Texto introdutório (Hélio Sena):
Neste ensaio de José Guilherme Merquior, quando escrevia para o Jornal do Brasil (RJ), o texto faz parte de uma das várias séries de bombardeios que o intelectual brasileiro estabeleceu contra a psicanálise como método terapêutico e científico por volta da década de 80. A recepção negativa da comunidade psicanalítica em relação aos seus escritos, não foi o suficiente para impedir o liberal de desafiar os conceitos centrais da teoria do austríaco Sigmund Freud, o médico neurologista responsável pela fundação e desenvolvimento desse campo clínico de investigação. Ao longo do texto, Merquior demonstra ser um conhecedor da bibliografia literária sobre a psicanálise, fornecendo diversos estudos, sejam eles críticos ou apologéticos, para que não haja sequer suspeitas de que suas objeções foram formuladas por um mero leigo no assunto, mas sim que ela foi concebida por um dos mais irreverentes sábios que o Brasil teve no século XX.
A superstição psicanalítica (I)
—Não existe nenhuma instância superior ao tribunal da razão.
(Freud. O futuro de uma ilusão)
Quatro decênios após a morte de seu fundador, a psicanálise goza de inegável prestígio no mundo ocidental. Mas esse prestígio possui duas dimensões. Por um lado, é uma posição intelectual; por outro, um status social. Ambos variam bastante conforme as diversas culturas nacionais. Nos Estados Unidos, por exemplo, a psicanálise ainda usufrui considerável apreço social, mas seu desprestígio intelectual, ao contrário do que ocorria há 30 anos, é cada vez mais ostensivo. Na França, longamente refratária ao freudismo como teoria e como instituição, a psicanálise conquistou, dos anos 60 para cá, uma notável influência intelectual e uma grande penetração social.
Já na Inglaterra a chamada revolução freudiana obteve maior prestígio, quer teórico, quer prático. Lá morreu, exilado, o anglófilo Sigmund Freud; e lá se administra até hoje a sua herança direta. Porém o movimento psicanalítico jamais se impôs a produção intelectual e a prática psiquiátrica britânicas.

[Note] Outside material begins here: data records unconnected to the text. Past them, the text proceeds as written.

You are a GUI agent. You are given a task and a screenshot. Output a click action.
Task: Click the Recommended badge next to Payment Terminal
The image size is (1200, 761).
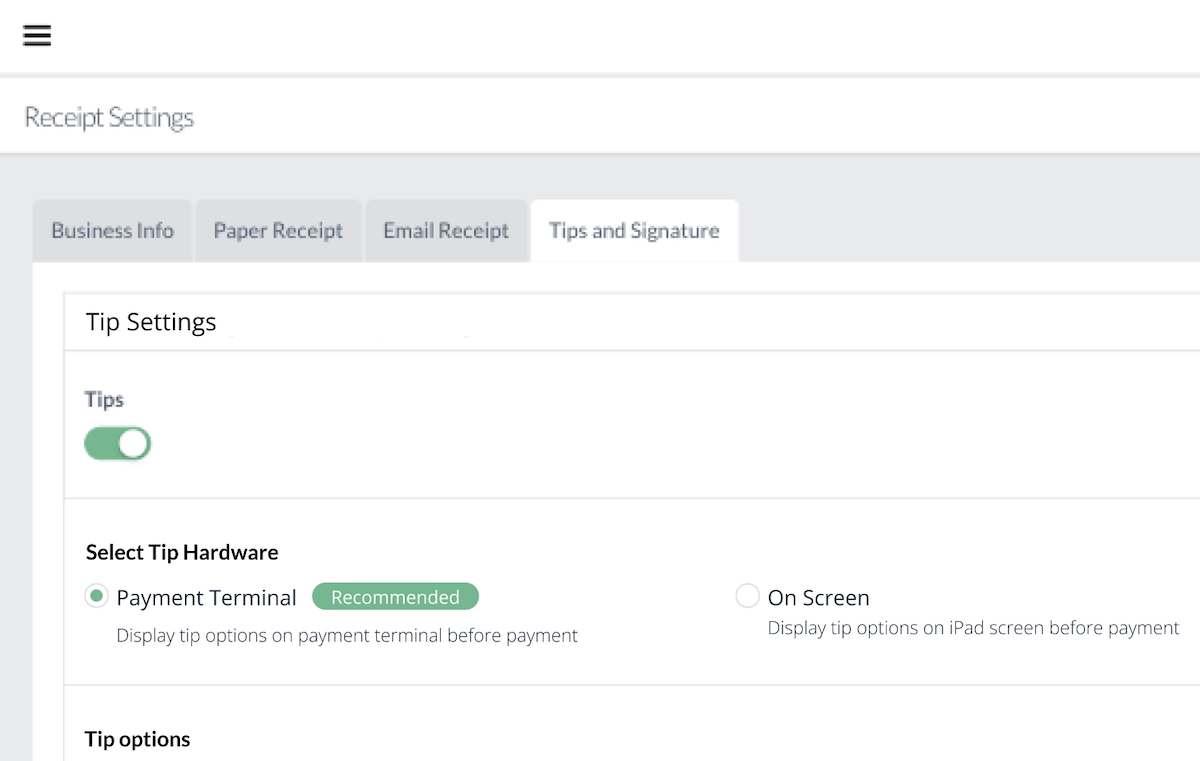click(395, 595)
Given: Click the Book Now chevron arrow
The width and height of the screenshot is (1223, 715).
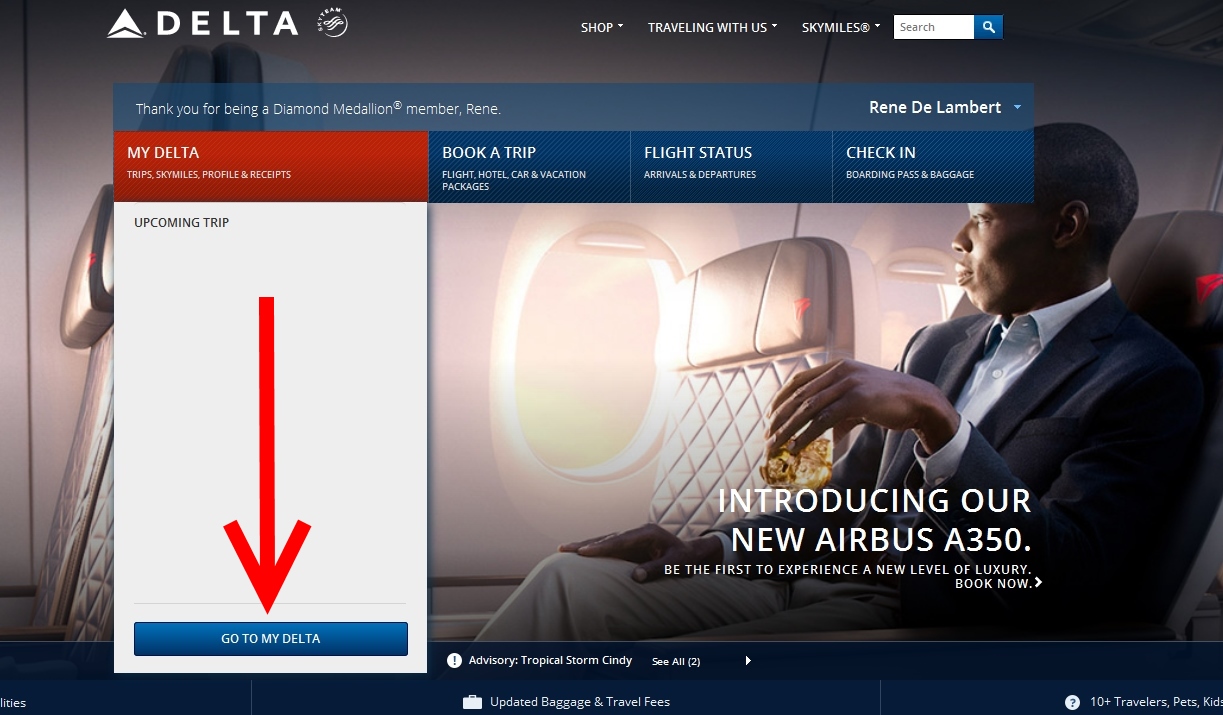Looking at the screenshot, I should pyautogui.click(x=1038, y=582).
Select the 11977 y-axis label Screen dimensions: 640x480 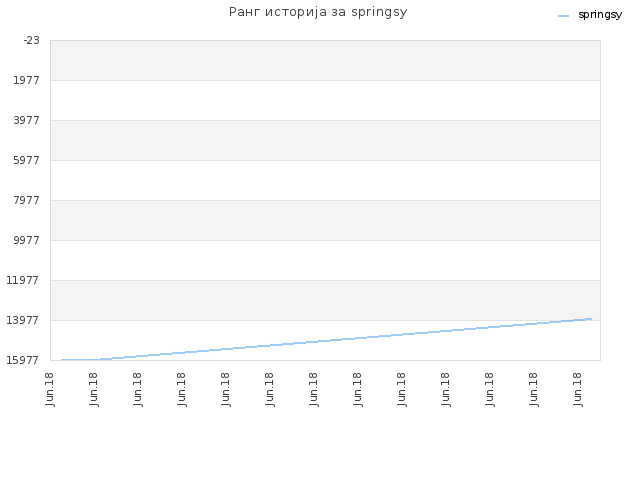pos(23,280)
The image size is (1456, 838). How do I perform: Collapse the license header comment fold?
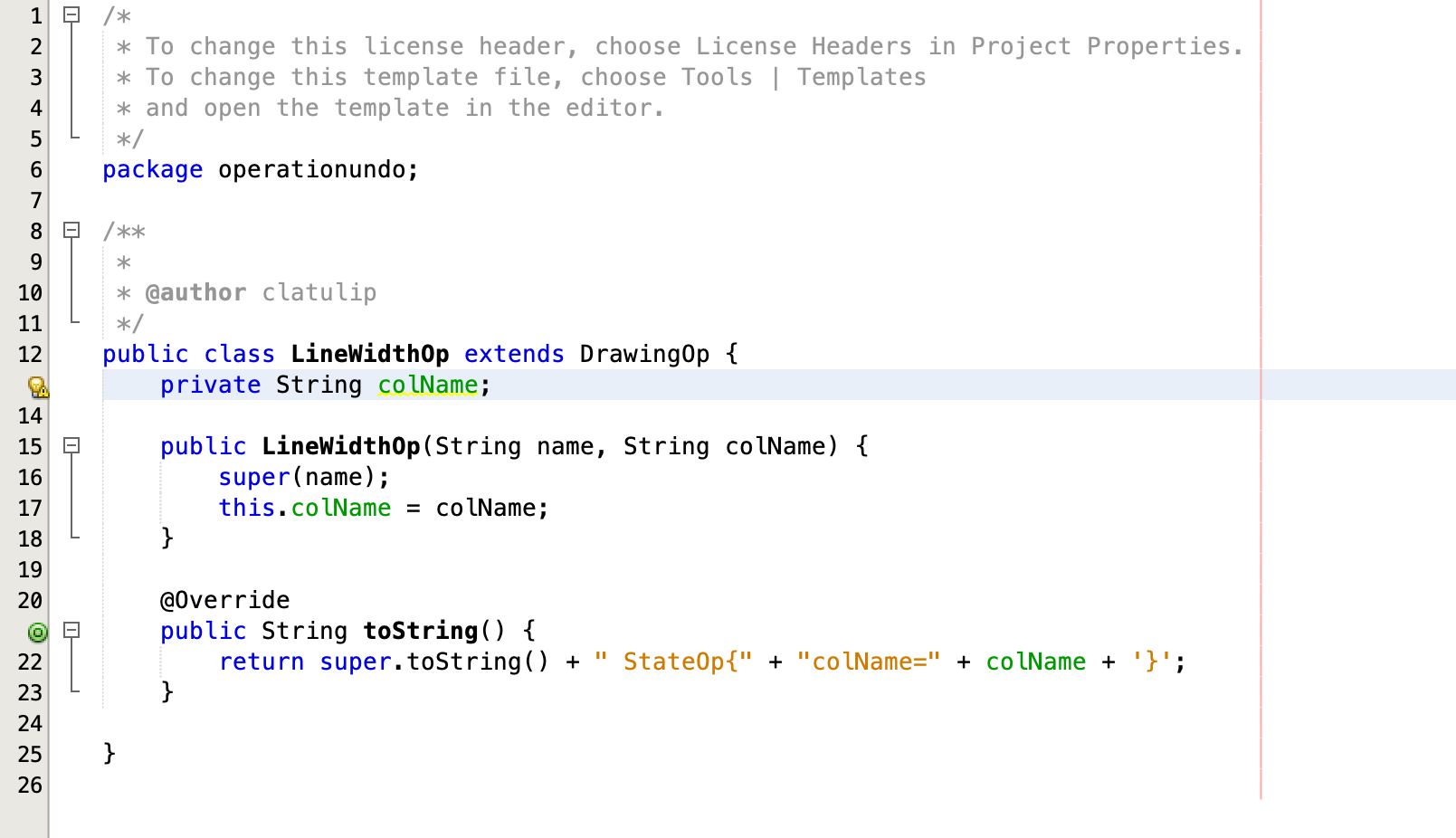pos(71,14)
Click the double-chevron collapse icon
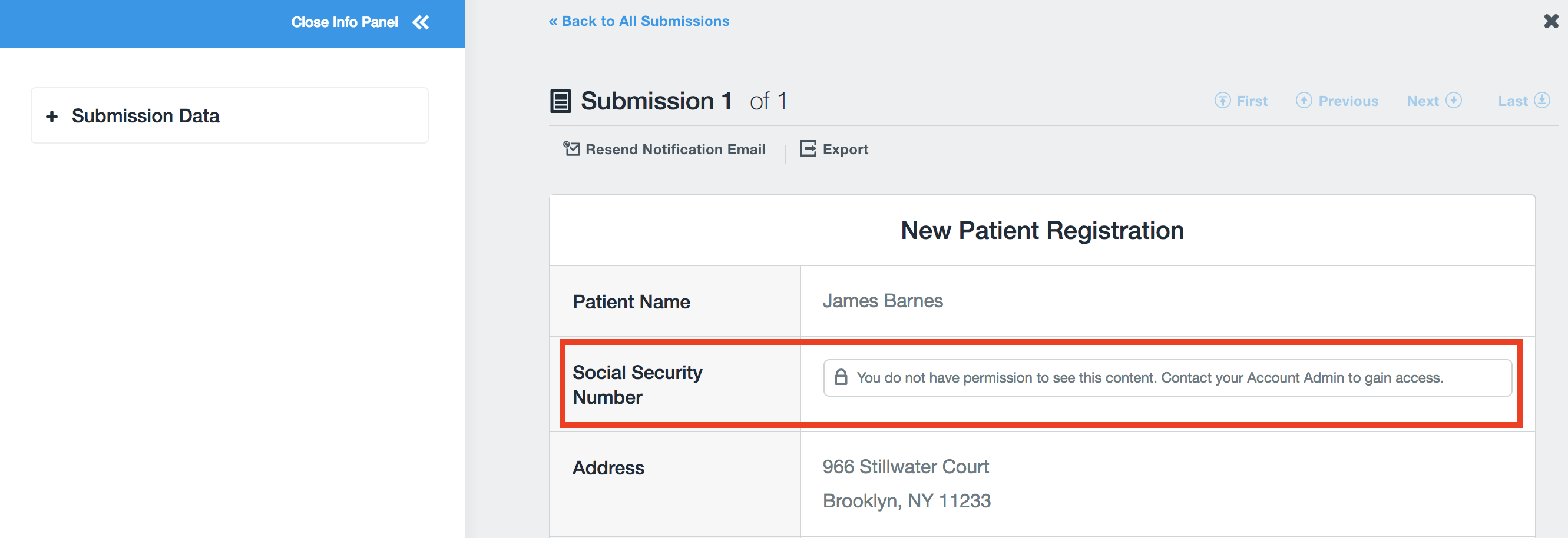The height and width of the screenshot is (538, 1568). tap(421, 22)
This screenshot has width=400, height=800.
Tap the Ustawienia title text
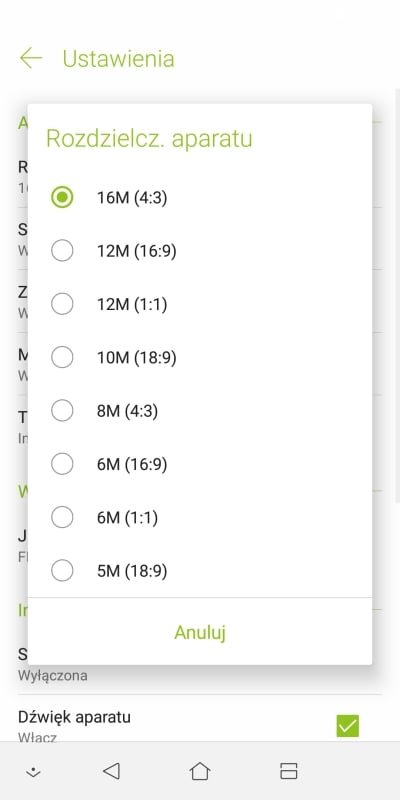pos(118,59)
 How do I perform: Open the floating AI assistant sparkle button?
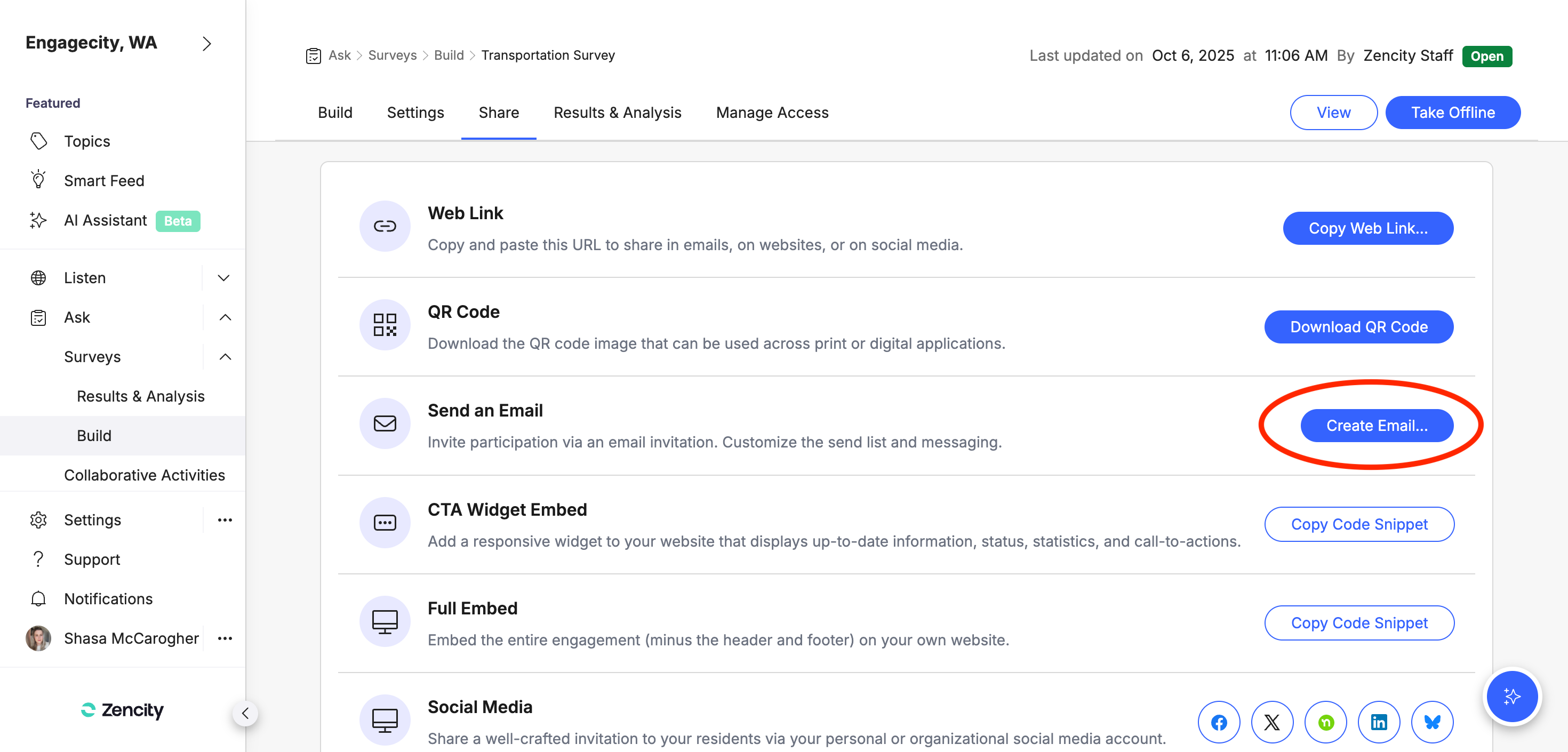point(1512,696)
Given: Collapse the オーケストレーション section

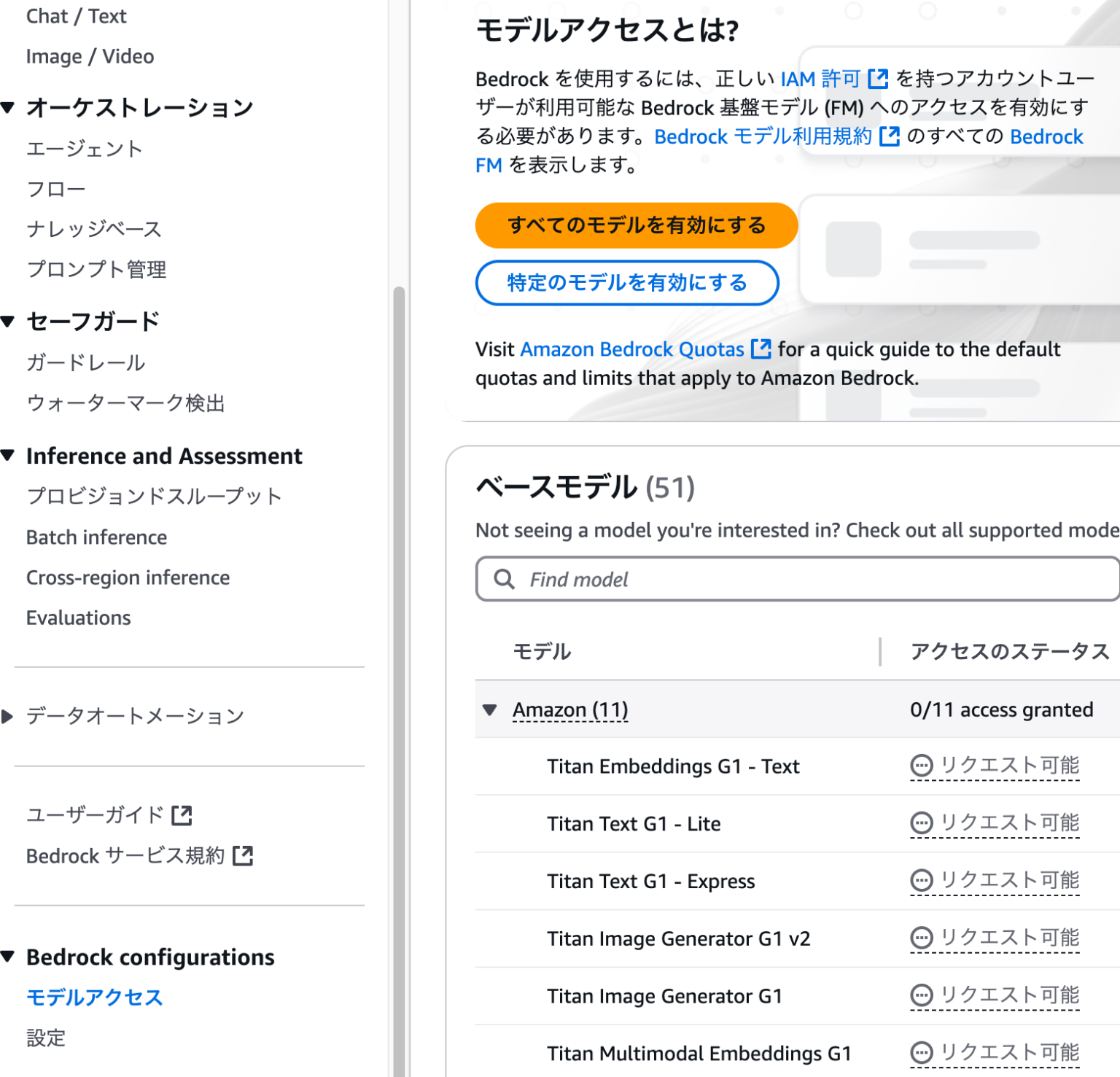Looking at the screenshot, I should (7, 106).
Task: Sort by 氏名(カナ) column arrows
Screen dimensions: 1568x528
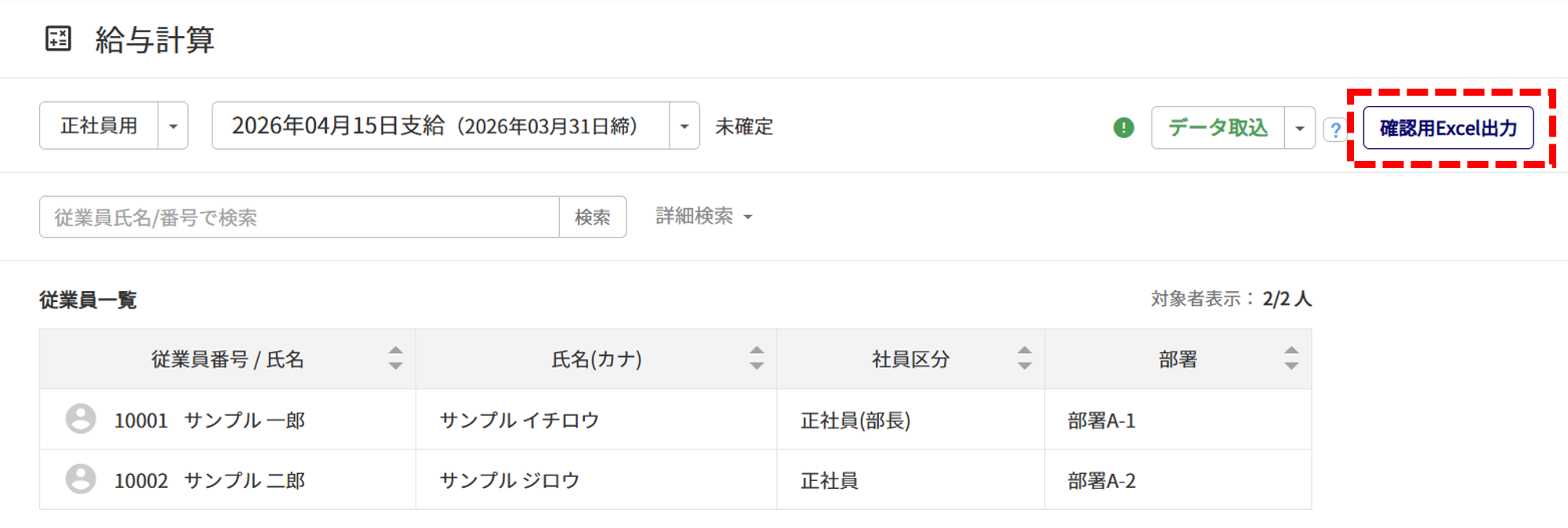Action: tap(757, 359)
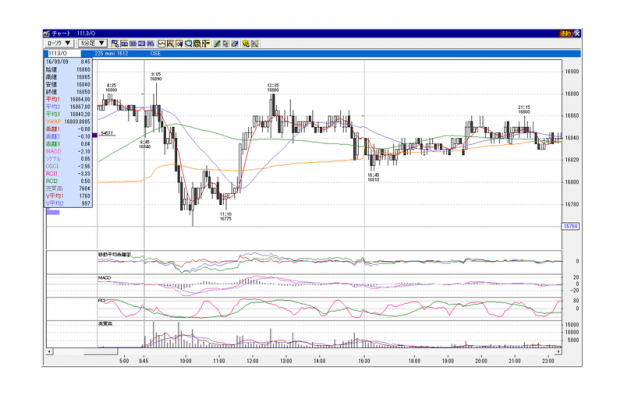Click the pointer cursor tool icon

point(226,43)
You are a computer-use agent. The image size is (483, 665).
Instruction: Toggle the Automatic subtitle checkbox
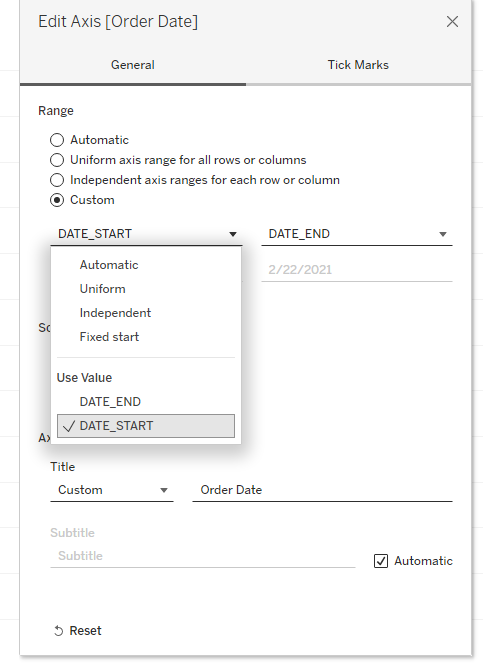(381, 561)
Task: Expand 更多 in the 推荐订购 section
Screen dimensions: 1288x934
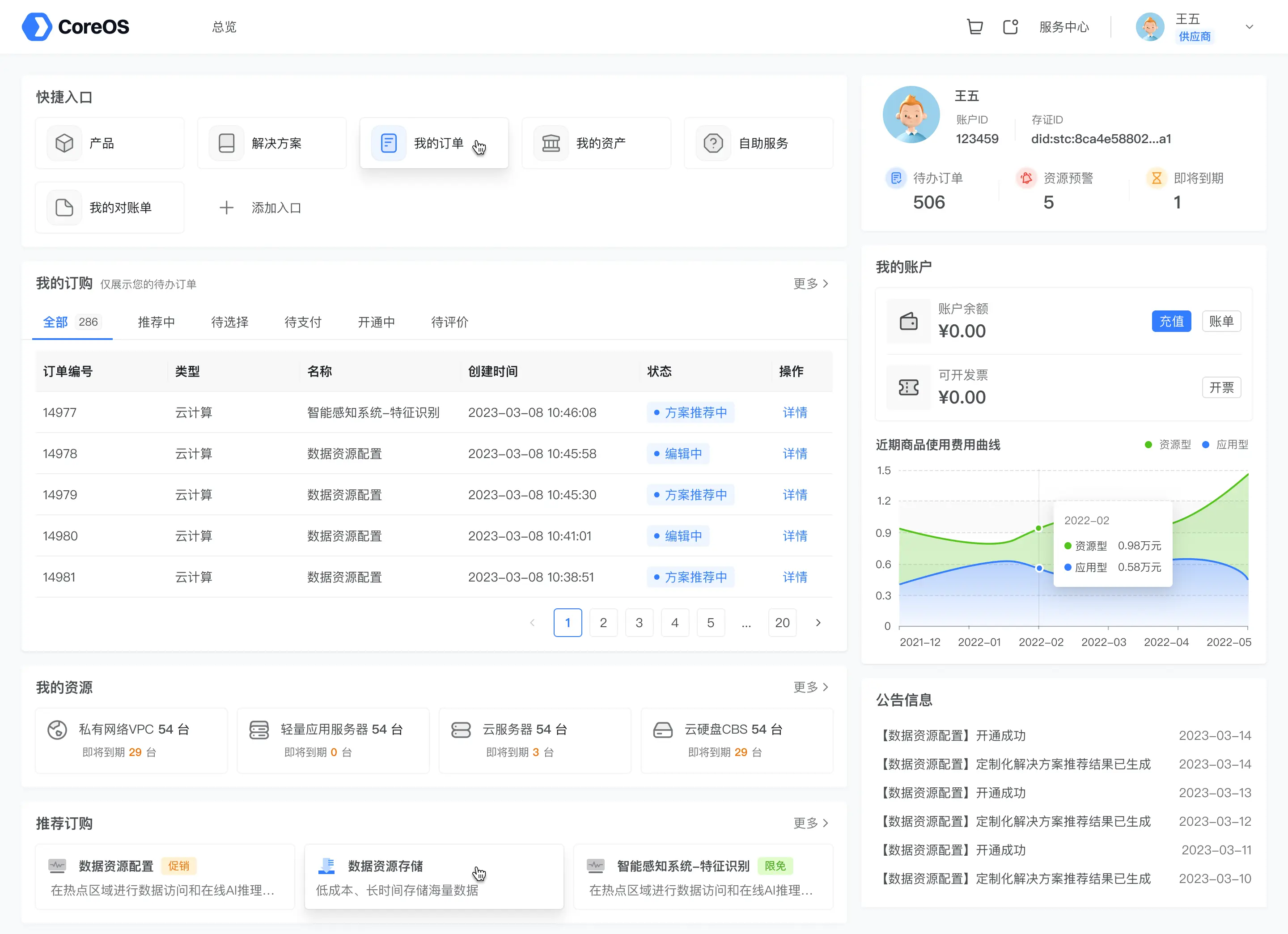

Para situar o Brasil nesse conjunto. Não é preciso dar tratos à bola; estamos seguindo, festivamente, o caminho da França. O Freudismo virou uma verdadeira cachaça intelectual em Pindorama—e os preços mirabolantes das consultas de analistas atestam que a implantação da terapia do divã é um sucesso de estrondo. Daí a conveniência de aquilatar o valor da psicanálise. No momento em que esta última invade o ensino de humanidades e investe como investe o nosso corpo social ao nível, bem entendido, da burguesia pagante e esbanjante, cabe, no mínimo, indagar sobre a natureza das ideias freudianas e seu teor de ciência.
Em seu conjunto, a psicanálise (Há diferenças de dissidências confessadamente irracionalistas, como a Escola de Jung) nunca abdicou de suas pretensões científicas—e é de supor que a maioria de seus clientes a tornem como um saber racional, e não como um simples curandeirismo sofisticado. Quando o saudara, no seu septuagésimo aniversário, como o “descobridor do inconsciente”, Freud teve a vaidosa modéstia de replicar que na verdade essa descoberta tinha sido feita, bem antes da psicanálise, por vários poetas e filósofos; o que ele, Freud, havia descoberto era tão só o “método científico” para estudar o inconsciente. Pois se é assim, tomemos Freud ao pé da letra e vejamos qual o valor científico, racionalmente testado, de suas teorias.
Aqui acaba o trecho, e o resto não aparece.